This post contains affiliate links. By purchasing through these links you are helping me keep The Homemaker's Cottage running with no added cost to you!
My best friend and I caught up this past week on our home renovation projects (and disasters…oops!). She told the story of how in an attempt to help her husband by taking off some trim she got spooked by a mouse! I, in turn, shared my own home horrors as my hallway had become a lake!
While we both had a good fit of the giggles after our conversation, I realized that no matter what path in life you have taken, if you choose to be a homemaker, then you are also choosing to be a handywoman.
You might be thinking, “No way! That’s what I have a husband for!” or “That’s what I pay the handyman to do!” And you are right, you may have those options available to you. But what if you didn’t?
Before I was single my husband took care of all of the handy work around the house or we hired someone else. Never in my mind did I think I would be single again one day and needing to do this myself!
Whether you’re married or single it’s important for you to step up and have some basic handywoman skills…and here’s why:
You’re single. You don’t have a husband around to do handiwork for you. Maybe you don’t have a male figure in your life or church who is willing to help out. Maybe you can’t afford to hire a handyman when something gets broken.
Having some basic handy skills is not only going to save you a lot of money but will also help you build skills of independence that will also help you someday in a marriage.
Your husband is away…or maybe he’s not handy!
Like my best friend, whose husband was out of town, she knew that while he was busy she had the time to step up and help him out. Not only did she fulfill her role as a homemaker, but she also fulfilled her role as his helpmeet.
Helping to lessen your husband’s to-do list can be a huge stress reliever for him and can help your home and your marriage. While you may not be able to do everything he can, being able to roll up your sleeves and help out is always pleasing to the Lord.
Being a handywoman is part of being a homemaker.
When it comes to caring for your home, there’s more to it than just cooking and cleaning. Your home will always need repair here or there and often it will fall to you to do it.
Taking care of all of your home is a huge responsibility but with the right knowledge and a good work ethic, taking care of your home doesn’t have to be an endless list of daunting tasks.
So, how can you become more of a handywoman?
There are a few ways that I have used in the past two years to learn some handywoman skills:
1 | Take a course in the community.
Here in Vermont, we have a course just for women called We Can Fix It!. It is a course that is designed for women who have never done handiwork before. It helps them identify tools, how to wield them properly and what every home should have. Then they spend a few weeks teaching you how to fix common problems with your plumbing and water system, electricity, walls, windows, and doors, and general home safety.
So far this class has had a huge impact on the women of our community and it is a wonderful way to learn new skills and meet new people. I hope there are more programs like this outside of Vermont, so research in your area for a class like this!
2 | Ask, ask, ask!
If you do have to call the handyman, ask if you can watch what he is doing and ask questions.
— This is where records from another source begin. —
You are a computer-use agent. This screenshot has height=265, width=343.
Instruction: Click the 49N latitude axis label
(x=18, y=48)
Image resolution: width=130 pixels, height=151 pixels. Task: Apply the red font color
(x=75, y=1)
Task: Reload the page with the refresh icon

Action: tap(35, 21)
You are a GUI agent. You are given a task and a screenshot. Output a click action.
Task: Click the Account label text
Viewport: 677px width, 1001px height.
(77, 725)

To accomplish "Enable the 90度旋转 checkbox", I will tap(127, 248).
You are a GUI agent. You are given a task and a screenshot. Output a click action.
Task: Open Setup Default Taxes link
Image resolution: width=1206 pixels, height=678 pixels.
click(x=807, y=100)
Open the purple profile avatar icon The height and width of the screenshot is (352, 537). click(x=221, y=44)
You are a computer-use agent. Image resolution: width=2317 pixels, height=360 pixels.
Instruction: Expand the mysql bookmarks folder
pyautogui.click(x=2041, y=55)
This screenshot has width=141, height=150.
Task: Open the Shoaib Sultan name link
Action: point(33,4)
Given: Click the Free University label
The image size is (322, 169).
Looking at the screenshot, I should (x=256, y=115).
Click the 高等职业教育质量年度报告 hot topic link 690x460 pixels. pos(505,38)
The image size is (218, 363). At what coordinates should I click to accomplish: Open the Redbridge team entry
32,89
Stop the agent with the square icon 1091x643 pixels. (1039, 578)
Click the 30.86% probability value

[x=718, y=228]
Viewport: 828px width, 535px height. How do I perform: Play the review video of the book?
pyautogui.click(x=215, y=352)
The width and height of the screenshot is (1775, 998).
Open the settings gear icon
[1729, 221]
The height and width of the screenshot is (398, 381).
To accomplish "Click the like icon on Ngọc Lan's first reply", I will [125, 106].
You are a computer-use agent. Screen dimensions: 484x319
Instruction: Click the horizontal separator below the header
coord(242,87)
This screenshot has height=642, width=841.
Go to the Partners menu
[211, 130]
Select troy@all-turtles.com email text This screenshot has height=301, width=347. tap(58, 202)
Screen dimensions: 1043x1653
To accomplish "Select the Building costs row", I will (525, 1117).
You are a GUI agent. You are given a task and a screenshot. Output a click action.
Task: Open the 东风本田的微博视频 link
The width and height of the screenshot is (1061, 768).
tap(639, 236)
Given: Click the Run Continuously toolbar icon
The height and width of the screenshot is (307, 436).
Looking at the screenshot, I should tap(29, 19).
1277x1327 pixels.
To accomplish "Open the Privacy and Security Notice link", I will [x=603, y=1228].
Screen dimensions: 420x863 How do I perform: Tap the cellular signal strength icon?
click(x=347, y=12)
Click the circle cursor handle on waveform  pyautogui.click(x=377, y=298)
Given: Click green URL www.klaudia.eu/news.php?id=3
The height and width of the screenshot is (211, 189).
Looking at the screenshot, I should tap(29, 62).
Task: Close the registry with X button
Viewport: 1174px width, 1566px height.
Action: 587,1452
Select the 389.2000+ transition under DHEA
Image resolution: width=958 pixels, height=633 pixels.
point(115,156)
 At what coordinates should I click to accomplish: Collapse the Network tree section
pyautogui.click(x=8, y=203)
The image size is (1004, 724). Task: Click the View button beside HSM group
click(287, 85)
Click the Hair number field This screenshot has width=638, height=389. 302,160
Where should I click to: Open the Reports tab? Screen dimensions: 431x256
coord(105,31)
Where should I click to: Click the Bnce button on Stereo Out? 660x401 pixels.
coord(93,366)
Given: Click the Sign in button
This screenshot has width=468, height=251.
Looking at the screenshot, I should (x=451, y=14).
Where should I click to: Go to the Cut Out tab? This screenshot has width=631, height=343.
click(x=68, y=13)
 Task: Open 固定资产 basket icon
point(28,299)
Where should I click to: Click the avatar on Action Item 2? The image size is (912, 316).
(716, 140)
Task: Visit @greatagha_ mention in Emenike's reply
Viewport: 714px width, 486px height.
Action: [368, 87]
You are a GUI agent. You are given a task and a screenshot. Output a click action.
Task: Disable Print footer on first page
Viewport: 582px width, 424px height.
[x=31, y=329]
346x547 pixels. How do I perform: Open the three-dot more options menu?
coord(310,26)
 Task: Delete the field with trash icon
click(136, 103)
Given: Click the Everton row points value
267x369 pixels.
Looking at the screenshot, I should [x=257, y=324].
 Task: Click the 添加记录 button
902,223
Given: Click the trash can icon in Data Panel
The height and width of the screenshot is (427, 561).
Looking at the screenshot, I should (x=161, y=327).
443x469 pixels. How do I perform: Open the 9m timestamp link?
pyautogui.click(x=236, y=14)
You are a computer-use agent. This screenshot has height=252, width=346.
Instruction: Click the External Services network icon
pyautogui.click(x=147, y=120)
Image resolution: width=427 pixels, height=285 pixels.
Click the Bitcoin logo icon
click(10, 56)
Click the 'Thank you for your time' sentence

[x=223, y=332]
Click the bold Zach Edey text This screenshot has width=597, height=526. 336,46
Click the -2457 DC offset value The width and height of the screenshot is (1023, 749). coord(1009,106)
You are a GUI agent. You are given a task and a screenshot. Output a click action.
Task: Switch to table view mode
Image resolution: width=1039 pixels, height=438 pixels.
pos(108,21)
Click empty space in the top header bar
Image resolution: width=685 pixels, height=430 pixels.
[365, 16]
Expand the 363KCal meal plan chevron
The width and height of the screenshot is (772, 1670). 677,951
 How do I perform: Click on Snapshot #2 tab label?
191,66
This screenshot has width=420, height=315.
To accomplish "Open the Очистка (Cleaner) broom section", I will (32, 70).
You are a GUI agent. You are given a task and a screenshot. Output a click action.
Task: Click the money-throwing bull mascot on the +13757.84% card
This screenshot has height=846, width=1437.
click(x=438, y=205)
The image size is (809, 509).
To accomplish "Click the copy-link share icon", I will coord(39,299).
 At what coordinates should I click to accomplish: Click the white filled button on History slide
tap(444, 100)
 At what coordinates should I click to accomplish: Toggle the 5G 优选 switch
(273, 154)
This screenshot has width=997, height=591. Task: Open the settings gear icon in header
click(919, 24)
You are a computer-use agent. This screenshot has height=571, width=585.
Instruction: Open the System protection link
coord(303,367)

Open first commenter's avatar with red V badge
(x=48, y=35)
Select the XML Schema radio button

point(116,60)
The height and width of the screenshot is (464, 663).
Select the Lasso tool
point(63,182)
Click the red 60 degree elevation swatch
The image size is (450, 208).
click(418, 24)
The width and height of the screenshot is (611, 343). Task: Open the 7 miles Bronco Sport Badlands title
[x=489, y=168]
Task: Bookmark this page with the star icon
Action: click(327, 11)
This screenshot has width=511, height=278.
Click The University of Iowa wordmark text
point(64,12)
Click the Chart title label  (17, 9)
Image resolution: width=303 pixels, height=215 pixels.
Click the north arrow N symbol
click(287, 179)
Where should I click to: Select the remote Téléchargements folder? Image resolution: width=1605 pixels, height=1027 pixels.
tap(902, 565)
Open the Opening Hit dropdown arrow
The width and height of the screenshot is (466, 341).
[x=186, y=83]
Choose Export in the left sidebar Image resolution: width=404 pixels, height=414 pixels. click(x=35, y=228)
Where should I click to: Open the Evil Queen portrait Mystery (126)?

I can’t tell you how many times I’ve done this: with the plumber, the propane technician, etc. I’ve asked questions and I’ve learned a lot. Now I don’t have to call them for the smaller fixes in my home that would bring a hefty fee to call them out for.
Another way to ask is to ask a man in your life if you can follow him in his trade and learn from him. The plumber who works on my pipes will often have his wonderful wife of forty years in tow, teaching her the tricks of his trade and having her as his helpmeet at work.
At my dad’s house, I will follow him out to the garage to help him work on his semi-truck and his regular commuter. I’ve learned how to change the breaks and so much more just by helping and asking questions.
My favorite part about just asking is that it’s free, and it’s how I’ve learned most of my skillset so far.
3 | YouTube it.
In this day and age, YouTube has just about any how-to video you could possibly need. While I will say, you definitely need to be careful with YouTube depending on what you’re working on. Obviously don’t try and rewire your house based on a YouTube video.
But for many simple things around the house I have been able to YouTube it and get it fixed without having to call a soul.
Being able to take care of the needs around your house not only is handy, but it’s being a faithful worker for the Lord and it’s empowering to you. I can’t tell you how good it feels to know that the repairs on my home are repairs I did alone and can be proud of that they add value to my home.